Valério também criticou publicação da ONG Fundação Amazônia Sustentável (FAS) segundo a qual a Amazônia pode gerar uma nova epidemia devido a ações humanas no local que contribuem para o agravamento do aquecimento global.

“Você brasileiro e você brasileira não podem acreditar nesses picaretas. Vocês não podem acreditar que a Amazônia vai ser responsável pela próxima epidemia. Isso é irresponsabilidade! Isso é de gente que está acostumada a pegar dinheiro e a ficar com o dinheiro, em nome da Amazônia”, reclamou.

A afirmação também é equivocada porque segundo matéria publicada na Revista Science, cerca de 12% das 1.400 espécies de morcegos do planeta voam pela floresta amazônica.
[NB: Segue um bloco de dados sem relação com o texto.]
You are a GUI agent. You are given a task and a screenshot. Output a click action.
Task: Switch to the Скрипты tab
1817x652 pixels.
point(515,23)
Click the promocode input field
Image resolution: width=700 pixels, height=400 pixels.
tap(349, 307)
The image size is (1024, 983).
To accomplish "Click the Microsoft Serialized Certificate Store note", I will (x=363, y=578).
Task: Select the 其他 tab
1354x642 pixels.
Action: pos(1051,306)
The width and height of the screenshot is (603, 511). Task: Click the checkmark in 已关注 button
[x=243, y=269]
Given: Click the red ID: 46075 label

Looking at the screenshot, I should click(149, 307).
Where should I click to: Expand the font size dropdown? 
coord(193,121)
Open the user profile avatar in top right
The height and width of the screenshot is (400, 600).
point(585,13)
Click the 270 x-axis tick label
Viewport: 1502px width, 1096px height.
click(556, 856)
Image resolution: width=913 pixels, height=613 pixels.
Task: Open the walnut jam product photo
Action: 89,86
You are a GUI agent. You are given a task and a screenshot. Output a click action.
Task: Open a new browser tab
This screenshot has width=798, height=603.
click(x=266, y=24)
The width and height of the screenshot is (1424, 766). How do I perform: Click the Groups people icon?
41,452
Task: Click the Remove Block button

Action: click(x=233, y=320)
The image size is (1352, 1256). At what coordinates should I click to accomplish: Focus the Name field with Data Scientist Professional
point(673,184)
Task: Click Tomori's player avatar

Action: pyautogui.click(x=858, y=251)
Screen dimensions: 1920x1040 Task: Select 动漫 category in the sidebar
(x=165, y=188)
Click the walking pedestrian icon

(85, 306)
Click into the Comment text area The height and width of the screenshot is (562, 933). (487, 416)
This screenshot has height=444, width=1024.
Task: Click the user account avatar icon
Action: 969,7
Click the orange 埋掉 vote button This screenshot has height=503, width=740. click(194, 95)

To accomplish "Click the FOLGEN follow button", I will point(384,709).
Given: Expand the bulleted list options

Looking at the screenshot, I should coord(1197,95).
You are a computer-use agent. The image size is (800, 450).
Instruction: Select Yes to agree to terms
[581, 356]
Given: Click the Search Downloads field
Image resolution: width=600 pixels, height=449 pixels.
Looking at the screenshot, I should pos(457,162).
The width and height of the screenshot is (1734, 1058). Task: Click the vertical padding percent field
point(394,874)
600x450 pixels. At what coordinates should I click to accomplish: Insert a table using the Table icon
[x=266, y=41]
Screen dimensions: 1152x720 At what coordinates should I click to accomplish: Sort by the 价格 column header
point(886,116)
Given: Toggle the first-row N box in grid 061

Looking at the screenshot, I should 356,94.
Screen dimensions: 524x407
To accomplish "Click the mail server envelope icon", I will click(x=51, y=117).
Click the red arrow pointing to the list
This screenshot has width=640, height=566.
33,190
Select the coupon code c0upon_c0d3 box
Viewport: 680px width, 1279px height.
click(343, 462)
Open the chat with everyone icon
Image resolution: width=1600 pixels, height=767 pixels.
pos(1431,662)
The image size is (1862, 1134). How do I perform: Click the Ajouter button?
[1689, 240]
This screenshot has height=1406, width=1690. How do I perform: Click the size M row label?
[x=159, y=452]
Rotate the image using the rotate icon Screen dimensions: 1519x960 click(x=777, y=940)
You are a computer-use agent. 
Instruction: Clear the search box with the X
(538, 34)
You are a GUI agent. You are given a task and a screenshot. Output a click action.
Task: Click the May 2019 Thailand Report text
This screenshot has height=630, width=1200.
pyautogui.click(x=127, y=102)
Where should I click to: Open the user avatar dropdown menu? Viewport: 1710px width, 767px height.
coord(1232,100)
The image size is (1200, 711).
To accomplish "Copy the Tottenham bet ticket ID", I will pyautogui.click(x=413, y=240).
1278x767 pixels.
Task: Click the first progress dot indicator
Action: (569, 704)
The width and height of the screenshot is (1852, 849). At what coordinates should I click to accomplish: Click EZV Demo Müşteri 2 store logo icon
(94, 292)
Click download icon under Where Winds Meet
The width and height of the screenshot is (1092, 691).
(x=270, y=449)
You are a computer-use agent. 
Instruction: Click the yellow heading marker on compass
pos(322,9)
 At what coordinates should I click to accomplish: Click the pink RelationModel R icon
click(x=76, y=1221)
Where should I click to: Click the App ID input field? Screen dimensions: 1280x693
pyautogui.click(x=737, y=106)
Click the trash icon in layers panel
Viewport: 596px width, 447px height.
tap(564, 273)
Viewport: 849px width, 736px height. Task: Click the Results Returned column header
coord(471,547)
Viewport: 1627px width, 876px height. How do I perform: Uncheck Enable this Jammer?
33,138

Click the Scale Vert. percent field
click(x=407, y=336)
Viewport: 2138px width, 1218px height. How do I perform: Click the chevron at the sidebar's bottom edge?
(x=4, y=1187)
O morcego é uma das espécies que mais abriga vírus em seu corpo. E esses morcegos habitam uma região onde podem ter contato direto em nossa floresta com macacos e roedores.

O contato desses animais entre si favorece o processo de salto entre espécies, chamado spillover, que geram mutações nos vírus que podem torná-lo infectáel ao ser humano, causando doenças como a Covid-19. O contato frequente do homem com esses ambientes em razão de atividades como o garimpo e o desmatamento abrem espaço para novos surtos, como foi isso explicado nessa matéria de abril de 2021 do Vocativo.

Comissão

Instalada em junho, a comissão investiga as atividades de organizações não governamentais financiadas com dinheiro público na região da Amazônia. O responsável pelo relatório será o senador Marcio Bittar (União-AC). Até agora, a CPI fez quatro reuniões, três delas com oitivas.